MessageDeq is not suitable for a sparse queue - if some old messages stay on the queue while new ones arrive, the MessageDeq store is "padded" with empty entries from the oldest message to the newest sequence number. Cleaning up empty entries at the ends of the queue doesn't help - as long as the old message stays in place, every new message forces the queue to be re-padded up to the latest sequence number so process memory still grows.

To fix this PriorityQueue needs to use a data structure that can efficiently represent a sparse queue. Not very hard to implement but Qpidd doesn't have such a structure now AFAIK. This is a risky fix for all users of priority-queue.

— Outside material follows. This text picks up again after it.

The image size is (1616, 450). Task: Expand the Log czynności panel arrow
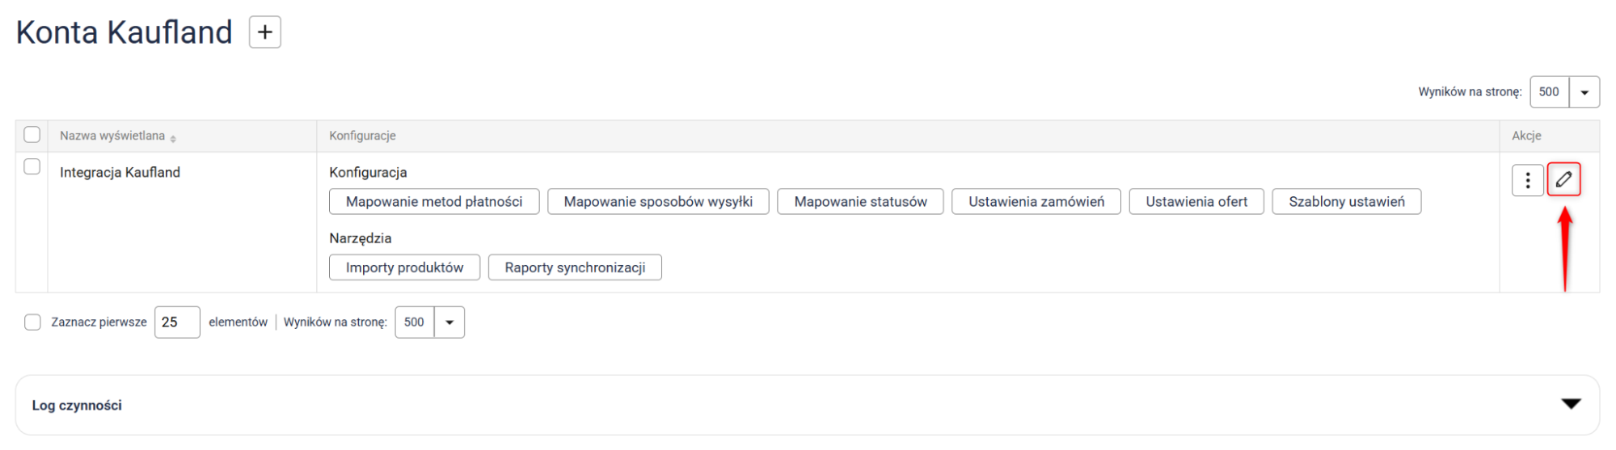1570,404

Comment 2 Gordon Sim 2018-08-02 20:25:53 UTC
I don't understand why the reproducer from the description would cause a sparse queue. The priority 9 messages should be delivered to the receiver. Then there is just a steady stream of priority 7 messages. Assuming the ingress exceeds the egress, the ring policy will kick in and it *should* remove the oldest priority 7 messages. What am I missing?

Comment 3 Alan Conway 2018-08-07 15:14:07 UTC
There is no receiver. The problem is that a queue with max-count grows in memory without limit under continuous sending if nobody receives the messages. The priority 7 messages are being deleted correctly but the priority 9 message stays there forever so the MessageDeq grows without limit.

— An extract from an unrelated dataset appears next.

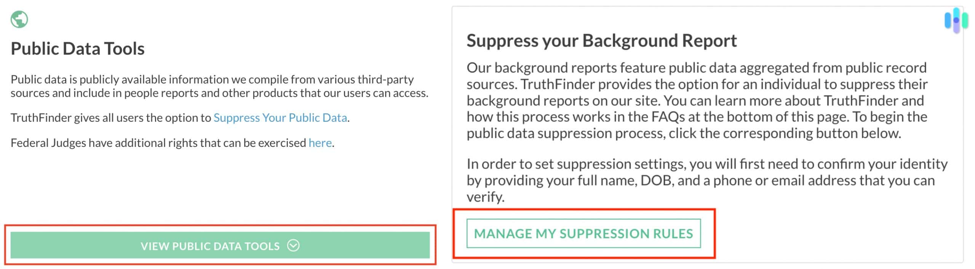
Task: Expand the VIEW PUBLIC DATA TOOLS section
Action: pos(221,246)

Additional cleaning code doesn't help, the deq just gets re-allocated to span the message ids from the old message to the latest.

Comment 4 Gordon Sim 2018-08-07 16:27:34 UTC
Ah, ok. I was thrown off track by the qpid-receive in the reproducer. I guess that is exiting immediately though and is just being used to create the queue.

I note also in the description that it says this bug is not present in 1.36 and indeed I can't seem to reproduce sustained memory growth with the reproducer as described against latest master.

Comment 5 Alan Conway 2018-08-07 19:24:48 UTC
(In reply to Gordon Sim from comment #4)
> Ah, ok. I was thrown off track by the qpid-receive in the reproducer. I
> guess that is exiting immediately though and is just being used to create
> the queue.
> 
> I note also in the description that it says this bug is not present in 1.36
> and indeed I can't seem to reproduce sustained memory growth with the
> reproducer as described against latest master.

+1 - my feeling is this bug isn't present in 1.36 and Bug 1609230 is not the same issue.

Comment 6 Red Hat Bugzilla 2025-02-10 03:59:24 UTC
This product has been discontinued or is no longer tracked in Red Hat Bugzilla.